Tourism brought more people and more money to Delaware than ever before in 2014 making clear the growing value of the industry to the state.
New data published today shows 8 million tourists came to Delaware during 2014, up from 7.5 million in 2013. They contributed $3 billion to Delaware’s gross domestic product. That accounts for 5 percent of the state’s entire GDP.
The tourism sector is directly responsible for nearly 41,000 jobs in Delaware, also an increase from its 2013 total. One in nine workers in the state owes his or her job to tourism, which accounted for 14 percent of Delaware’s net new jobs in 2014.
It all adds up to tourism leading to $470 million in taxes and fees collected for state and local government, which is another jump over 2013’s number.
The rental home market continued to boom in Delaware, especially at the beaches.

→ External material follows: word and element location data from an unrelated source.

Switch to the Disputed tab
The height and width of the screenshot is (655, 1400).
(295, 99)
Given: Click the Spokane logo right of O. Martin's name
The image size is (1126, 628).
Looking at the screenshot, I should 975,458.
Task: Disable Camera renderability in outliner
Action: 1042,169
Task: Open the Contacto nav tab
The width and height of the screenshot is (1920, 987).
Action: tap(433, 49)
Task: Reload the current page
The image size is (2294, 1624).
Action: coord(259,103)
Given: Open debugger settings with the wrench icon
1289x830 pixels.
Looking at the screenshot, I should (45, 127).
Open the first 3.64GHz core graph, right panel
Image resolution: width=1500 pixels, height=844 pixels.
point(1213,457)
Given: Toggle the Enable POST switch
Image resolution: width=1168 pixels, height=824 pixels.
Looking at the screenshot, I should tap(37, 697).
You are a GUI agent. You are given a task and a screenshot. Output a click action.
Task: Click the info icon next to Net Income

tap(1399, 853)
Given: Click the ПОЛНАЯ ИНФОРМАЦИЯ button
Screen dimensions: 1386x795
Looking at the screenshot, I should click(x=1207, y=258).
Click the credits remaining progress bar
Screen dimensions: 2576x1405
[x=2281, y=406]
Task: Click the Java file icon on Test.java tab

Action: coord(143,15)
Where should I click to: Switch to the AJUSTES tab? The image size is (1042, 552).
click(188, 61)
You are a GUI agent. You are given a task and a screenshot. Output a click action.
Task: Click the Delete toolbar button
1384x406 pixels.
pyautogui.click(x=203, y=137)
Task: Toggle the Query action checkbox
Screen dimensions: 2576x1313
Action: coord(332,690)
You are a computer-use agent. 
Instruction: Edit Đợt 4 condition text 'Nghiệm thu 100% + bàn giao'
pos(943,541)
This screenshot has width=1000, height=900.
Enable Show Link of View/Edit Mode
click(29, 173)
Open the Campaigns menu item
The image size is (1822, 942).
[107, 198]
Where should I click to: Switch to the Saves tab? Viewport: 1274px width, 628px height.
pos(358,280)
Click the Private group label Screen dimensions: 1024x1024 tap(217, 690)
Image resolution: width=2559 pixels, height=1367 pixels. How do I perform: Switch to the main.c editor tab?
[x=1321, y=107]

In fact, for the first time ever it eclipsed the $1-billion mark in Sussex County on the back of strong occupancy and rising rates. Rental revenue statewide grew 8.8 percent between 2013 and 2014.
The appeal of Delaware also spread to more parts of the eastern half of the United States. Larger percentages of the state’s tourists came from North Carolina, Massachusetts and Ohio in 2014. At the same time, pull remained strong in Delaware’s key markets. Philadelphia, Baltimore, New York, Washington, DC, and Harrisburg residents made up three quarters of visitors.
The most popular activities for tourists were shopping, dining and going to the beach. Those visitors were more sophisticated and stayed longer than the average tourist across the US. And they continued to spend heavily while in Delaware, averaging $573 spent per trip.